Hi, I'm super new to Databricks. I'm trying to do a little API scripting against my company's DB instance.
I have this supersimple python (ver 3) which is meant to run a remote host. The script tries to a simple SQL query against my Databricks instance:
import requests
import json
HOST = 'https://**********************************'
TOKEN = '**************************'
endpoint = f'{HOST}/api/2.0/sql/queries'
headers = {
'Authorization': f'Bearer {TOKEN}',
'Content-Type': 'application/json'
}
data = {
"query": "SELECT * FROM table1 LIMIT 10",
"data_source": {
"catalog_name": "hive_metastore",
"schema_name": "default"
},
"output_format": "json"
}
response = requests.post(endpoint, headers=headers, data=json.dumps(data))

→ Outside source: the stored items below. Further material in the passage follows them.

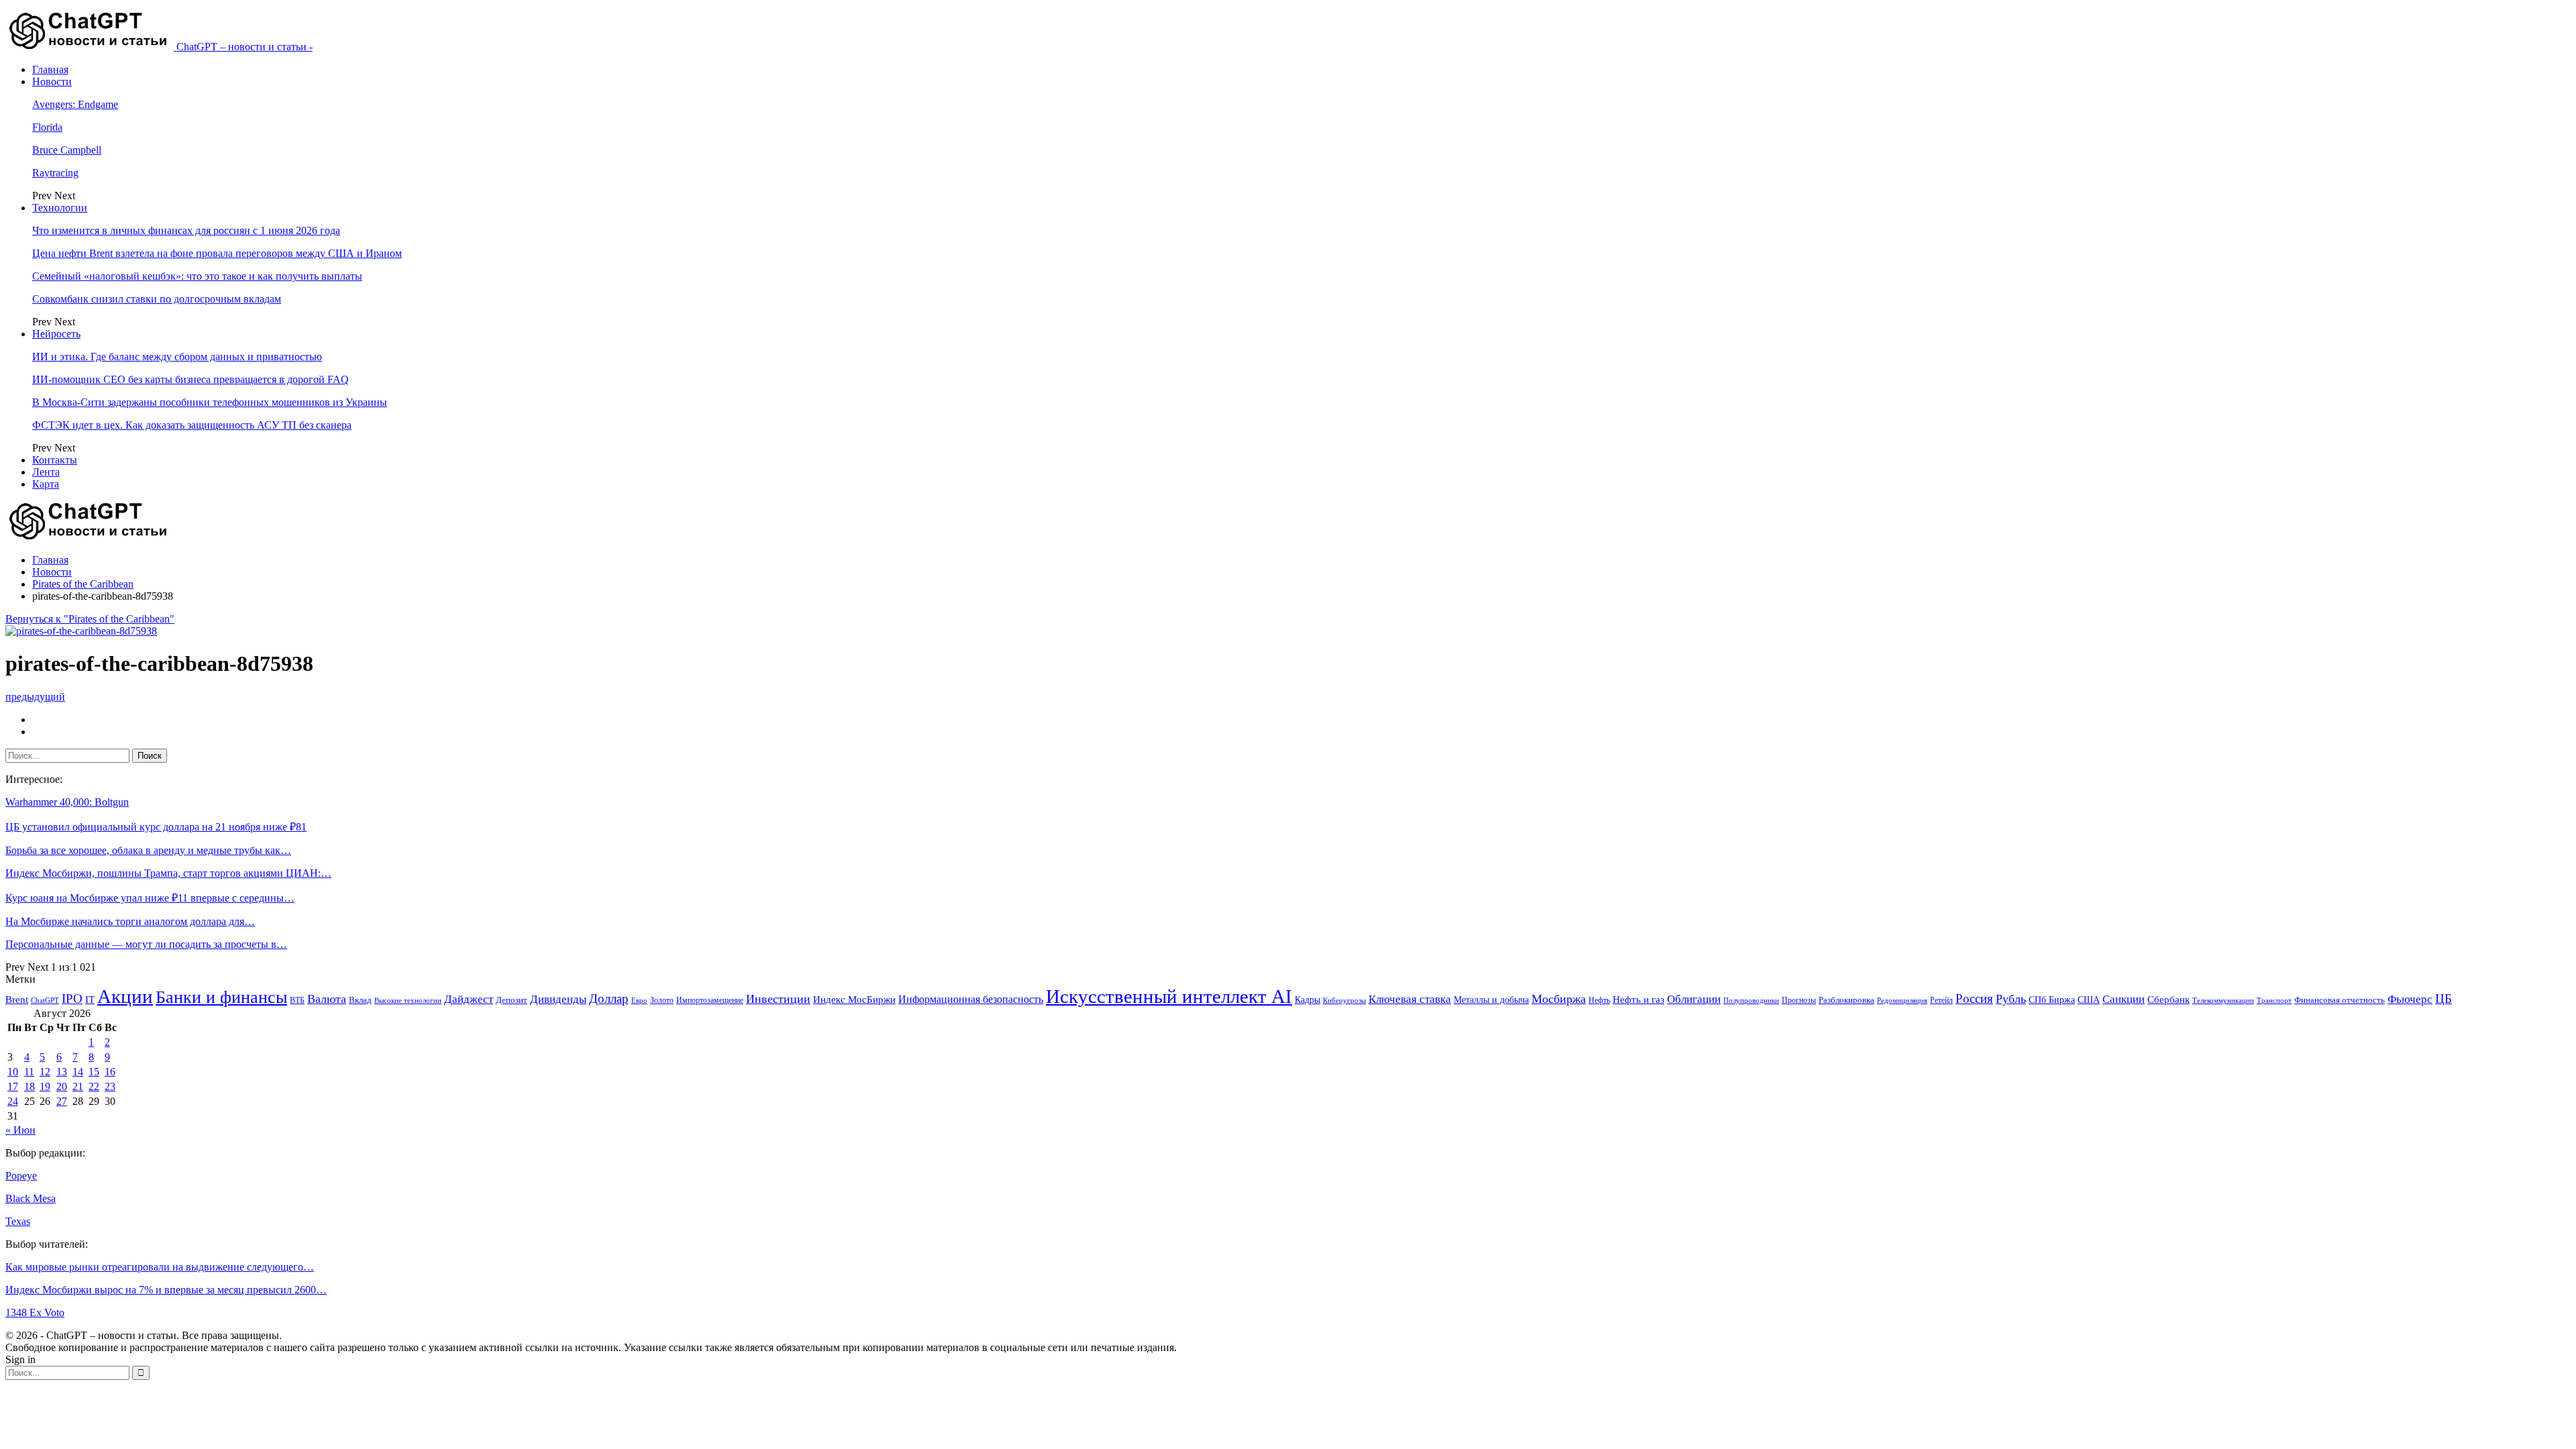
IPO (72, 998)
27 (61, 1101)
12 (45, 1071)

if response.status_code == 200:
query_result = response.json()
print("Query executed successfully. Results:")
print(query_result)
else:
print(f"Failed to execute query. Status code: {response.status_code}, Message: {response.text}")
What could be simpler? "Give me the first ten rows of 'table1'."
(I have verified that the URL and token are valid.)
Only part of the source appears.